- TASK REQUIREMENTS
Retype the records that follow, every line exactly as written.

- INFORMATION GIVEN
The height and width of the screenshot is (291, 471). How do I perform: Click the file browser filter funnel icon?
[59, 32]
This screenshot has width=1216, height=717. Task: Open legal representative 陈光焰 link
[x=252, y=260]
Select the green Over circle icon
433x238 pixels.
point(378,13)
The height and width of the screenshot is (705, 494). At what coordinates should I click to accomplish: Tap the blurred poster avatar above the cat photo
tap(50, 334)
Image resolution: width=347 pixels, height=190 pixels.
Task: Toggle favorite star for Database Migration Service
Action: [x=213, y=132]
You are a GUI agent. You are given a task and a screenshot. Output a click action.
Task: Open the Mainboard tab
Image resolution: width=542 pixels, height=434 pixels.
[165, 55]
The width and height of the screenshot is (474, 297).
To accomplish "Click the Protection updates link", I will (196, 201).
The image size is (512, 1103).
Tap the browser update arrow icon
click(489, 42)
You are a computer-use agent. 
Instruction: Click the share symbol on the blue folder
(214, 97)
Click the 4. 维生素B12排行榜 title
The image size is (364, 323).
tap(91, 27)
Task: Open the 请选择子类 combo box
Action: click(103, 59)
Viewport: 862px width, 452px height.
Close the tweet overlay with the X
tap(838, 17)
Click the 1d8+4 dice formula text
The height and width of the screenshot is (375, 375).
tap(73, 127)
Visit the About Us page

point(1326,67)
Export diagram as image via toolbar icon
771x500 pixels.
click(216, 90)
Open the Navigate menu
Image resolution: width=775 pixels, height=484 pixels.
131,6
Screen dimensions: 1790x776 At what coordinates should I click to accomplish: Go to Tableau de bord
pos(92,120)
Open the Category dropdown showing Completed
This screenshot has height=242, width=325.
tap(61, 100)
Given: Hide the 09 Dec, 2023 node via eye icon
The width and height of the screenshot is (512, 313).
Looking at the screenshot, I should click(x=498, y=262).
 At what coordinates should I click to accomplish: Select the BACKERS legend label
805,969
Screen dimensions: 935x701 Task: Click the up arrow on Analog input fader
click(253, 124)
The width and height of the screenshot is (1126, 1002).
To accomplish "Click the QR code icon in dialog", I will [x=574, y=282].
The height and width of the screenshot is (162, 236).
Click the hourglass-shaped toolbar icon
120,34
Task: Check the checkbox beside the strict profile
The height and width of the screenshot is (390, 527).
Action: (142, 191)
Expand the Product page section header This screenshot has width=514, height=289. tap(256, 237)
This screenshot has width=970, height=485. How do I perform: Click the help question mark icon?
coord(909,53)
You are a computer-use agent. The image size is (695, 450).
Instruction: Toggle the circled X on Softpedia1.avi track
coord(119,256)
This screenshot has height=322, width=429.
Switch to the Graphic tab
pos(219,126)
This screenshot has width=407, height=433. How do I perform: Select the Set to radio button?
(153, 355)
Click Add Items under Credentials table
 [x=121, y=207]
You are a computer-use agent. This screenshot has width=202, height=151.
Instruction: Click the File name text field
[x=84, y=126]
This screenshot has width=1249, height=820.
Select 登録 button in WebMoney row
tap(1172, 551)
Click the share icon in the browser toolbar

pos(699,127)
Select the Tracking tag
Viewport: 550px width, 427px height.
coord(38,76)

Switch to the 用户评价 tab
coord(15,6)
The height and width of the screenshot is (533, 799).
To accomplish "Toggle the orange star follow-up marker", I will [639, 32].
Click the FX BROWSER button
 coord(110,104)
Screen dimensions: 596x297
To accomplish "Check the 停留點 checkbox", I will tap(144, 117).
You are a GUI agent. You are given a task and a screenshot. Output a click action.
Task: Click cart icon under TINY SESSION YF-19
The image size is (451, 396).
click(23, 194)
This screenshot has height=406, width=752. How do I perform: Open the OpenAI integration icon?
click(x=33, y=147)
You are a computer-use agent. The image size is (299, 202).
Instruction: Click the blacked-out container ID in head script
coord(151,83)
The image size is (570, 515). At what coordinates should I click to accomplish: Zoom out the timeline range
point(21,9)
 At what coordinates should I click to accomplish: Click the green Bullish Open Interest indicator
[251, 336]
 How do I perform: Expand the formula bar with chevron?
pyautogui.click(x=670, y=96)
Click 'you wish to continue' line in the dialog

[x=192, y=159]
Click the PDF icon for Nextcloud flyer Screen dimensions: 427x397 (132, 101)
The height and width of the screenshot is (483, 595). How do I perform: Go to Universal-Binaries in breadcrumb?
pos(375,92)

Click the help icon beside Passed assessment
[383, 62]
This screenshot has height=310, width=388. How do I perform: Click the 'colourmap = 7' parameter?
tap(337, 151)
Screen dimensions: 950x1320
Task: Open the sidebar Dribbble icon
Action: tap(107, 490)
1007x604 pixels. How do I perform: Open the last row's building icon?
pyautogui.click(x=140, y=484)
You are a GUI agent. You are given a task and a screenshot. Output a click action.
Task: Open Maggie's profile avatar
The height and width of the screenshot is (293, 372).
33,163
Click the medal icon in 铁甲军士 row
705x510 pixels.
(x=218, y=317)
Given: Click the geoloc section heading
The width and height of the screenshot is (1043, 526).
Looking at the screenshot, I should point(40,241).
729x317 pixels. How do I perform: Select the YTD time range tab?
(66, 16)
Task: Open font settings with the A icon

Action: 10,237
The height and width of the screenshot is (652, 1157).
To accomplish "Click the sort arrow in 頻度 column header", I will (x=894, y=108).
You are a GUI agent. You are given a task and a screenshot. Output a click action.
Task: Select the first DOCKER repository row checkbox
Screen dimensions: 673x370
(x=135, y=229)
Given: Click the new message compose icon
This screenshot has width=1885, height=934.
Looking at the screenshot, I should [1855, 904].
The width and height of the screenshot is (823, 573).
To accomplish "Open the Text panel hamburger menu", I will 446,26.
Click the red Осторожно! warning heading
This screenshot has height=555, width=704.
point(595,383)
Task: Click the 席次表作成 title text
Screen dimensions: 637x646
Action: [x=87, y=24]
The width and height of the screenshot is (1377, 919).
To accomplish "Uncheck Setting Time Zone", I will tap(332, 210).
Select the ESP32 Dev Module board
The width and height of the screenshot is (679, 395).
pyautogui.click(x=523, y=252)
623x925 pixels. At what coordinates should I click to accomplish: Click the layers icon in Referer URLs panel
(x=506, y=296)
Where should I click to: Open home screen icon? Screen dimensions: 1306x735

- WRITTEN RESPONSE
The height and width of the screenshot is (291, 471). How do I perform: Click the file browser filter funnel icon?
[59, 32]
This screenshot has width=1216, height=717. Task: Open legal representative 陈光焰 link
[x=252, y=260]
Select the green Over circle icon
433x238 pixels.
point(378,13)
The height and width of the screenshot is (705, 494). At what coordinates should I click to accomplish: Tap the blurred poster avatar above the cat photo
tap(50, 334)
Image resolution: width=347 pixels, height=190 pixels.
Task: Toggle favorite star for Database Migration Service
Action: [x=213, y=132]
You are a GUI agent. You are given a task and a screenshot. Output a click action.
Task: Open the Mainboard tab
Image resolution: width=542 pixels, height=434 pixels.
[165, 55]
The width and height of the screenshot is (474, 297).
To accomplish "Click the Protection updates link", I will (196, 201).
The image size is (512, 1103).
Tap the browser update arrow icon
click(489, 42)
You are a computer-use agent. 
Instruction: Click the share symbol on the blue folder
(214, 97)
Click the 4. 维生素B12排行榜 title
The image size is (364, 323).
tap(91, 27)
Task: Open the 请选择子类 combo box
Action: click(103, 59)
Viewport: 862px width, 452px height.
Close the tweet overlay with the X
tap(838, 17)
Click the 1d8+4 dice formula text
The height and width of the screenshot is (375, 375).
tap(73, 127)
Visit the About Us page

point(1326,67)
Export diagram as image via toolbar icon
771x500 pixels.
click(216, 90)
Open the Navigate menu
Image resolution: width=775 pixels, height=484 pixels.
131,6
Screen dimensions: 1790x776 At what coordinates should I click to accomplish: Go to Tableau de bord
pos(92,120)
Open the Category dropdown showing Completed
This screenshot has height=242, width=325.
tap(61, 100)
Given: Hide the 09 Dec, 2023 node via eye icon
The width and height of the screenshot is (512, 313).
Looking at the screenshot, I should click(x=498, y=262).
 At what coordinates should I click to accomplish: Select the BACKERS legend label
805,969
Screen dimensions: 935x701 Task: Click the up arrow on Analog input fader
click(253, 124)
The width and height of the screenshot is (1126, 1002).
To accomplish "Click the QR code icon in dialog", I will [x=574, y=282].
The height and width of the screenshot is (162, 236).
Click the hourglass-shaped toolbar icon
120,34
Task: Check the checkbox beside the strict profile
The height and width of the screenshot is (390, 527).
Action: (142, 191)
Expand the Product page section header This screenshot has width=514, height=289. tap(256, 237)
This screenshot has width=970, height=485. How do I perform: Click the help question mark icon?
coord(909,53)
You are a computer-use agent. The image size is (695, 450).
Instruction: Toggle the circled X on Softpedia1.avi track
coord(119,256)
This screenshot has height=322, width=429.
Switch to the Graphic tab
pos(219,126)
This screenshot has width=407, height=433. How do I perform: Select the Set to radio button?
(153, 355)
Click Add Items under Credentials table
 [x=121, y=207]
You are a computer-use agent. This screenshot has width=202, height=151.
Instruction: Click the File name text field
[x=84, y=126]
This screenshot has width=1249, height=820.
Select 登録 button in WebMoney row
tap(1172, 551)
Click the share icon in the browser toolbar

pos(699,127)
Select the Tracking tag
Viewport: 550px width, 427px height.
coord(38,76)

Switch to the 用户评价 tab
coord(15,6)
The height and width of the screenshot is (533, 799).
To accomplish "Toggle the orange star follow-up marker", I will [639, 32].
Click the FX BROWSER button
 coord(110,104)
Screen dimensions: 596x297
To accomplish "Check the 停留點 checkbox", I will tap(144, 117).
You are a GUI agent. You are given a task and a screenshot. Output a click action.
Task: Click cart icon under TINY SESSION YF-19
The image size is (451, 396).
click(23, 194)
This screenshot has height=406, width=752. How do I perform: Open the OpenAI integration icon?
click(x=33, y=147)
You are a computer-use agent. The image size is (299, 202).
Instruction: Click the blacked-out container ID in head script
coord(151,83)
The image size is (570, 515). At what coordinates should I click to accomplish: Zoom out the timeline range
point(21,9)
 At what coordinates should I click to accomplish: Click the green Bullish Open Interest indicator
[251, 336]
 How do I perform: Expand the formula bar with chevron?
pyautogui.click(x=670, y=96)
Click 'you wish to continue' line in the dialog

[x=192, y=159]
Click the PDF icon for Nextcloud flyer Screen dimensions: 427x397 (132, 101)
The height and width of the screenshot is (483, 595). How do I perform: Go to Universal-Binaries in breadcrumb?
pos(375,92)

Click the help icon beside Passed assessment
[383, 62]
This screenshot has height=310, width=388. How do I perform: Click the 'colourmap = 7' parameter?
tap(337, 151)
Screen dimensions: 950x1320
Task: Open the sidebar Dribbble icon
Action: tap(107, 490)
1007x604 pixels. How do I perform: Open the last row's building icon?
pyautogui.click(x=140, y=484)
You are a GUI agent. You are given a task and a screenshot. Output a click action.
Task: Open Maggie's profile avatar
The height and width of the screenshot is (293, 372).
33,163
Click the medal icon in 铁甲军士 row
705x510 pixels.
(x=218, y=317)
Given: Click the geoloc section heading
The width and height of the screenshot is (1043, 526).
Looking at the screenshot, I should point(40,241).
729x317 pixels. How do I perform: Select the YTD time range tab?
(66, 16)
Task: Open font settings with the A icon

Action: 10,237
The height and width of the screenshot is (652, 1157).
To accomplish "Click the sort arrow in 頻度 column header", I will (x=894, y=108).
You are a GUI agent. You are given a task and a screenshot. Output a click action.
Task: Select the first DOCKER repository row checkbox
Screen dimensions: 673x370
(x=135, y=229)
Given: Click the new message compose icon
This screenshot has width=1885, height=934.
Looking at the screenshot, I should [1855, 904].
The width and height of the screenshot is (823, 573).
To accomplish "Open the Text panel hamburger menu", I will 446,26.
Click the red Осторожно! warning heading
This screenshot has height=555, width=704.
point(595,383)
Task: Click the 席次表作成 title text
Screen dimensions: 637x646
Action: [x=87, y=24]
The width and height of the screenshot is (1377, 919).
To accomplish "Uncheck Setting Time Zone", I will tap(332, 210).
Select the ESP32 Dev Module board
The width and height of the screenshot is (679, 395).
pyautogui.click(x=523, y=252)
623x925 pixels. At what coordinates should I click to accomplish: Click the layers icon in Referer URLs panel
(x=506, y=296)
Where should I click to: Open home screen icon? Screen dimensions: 1306x735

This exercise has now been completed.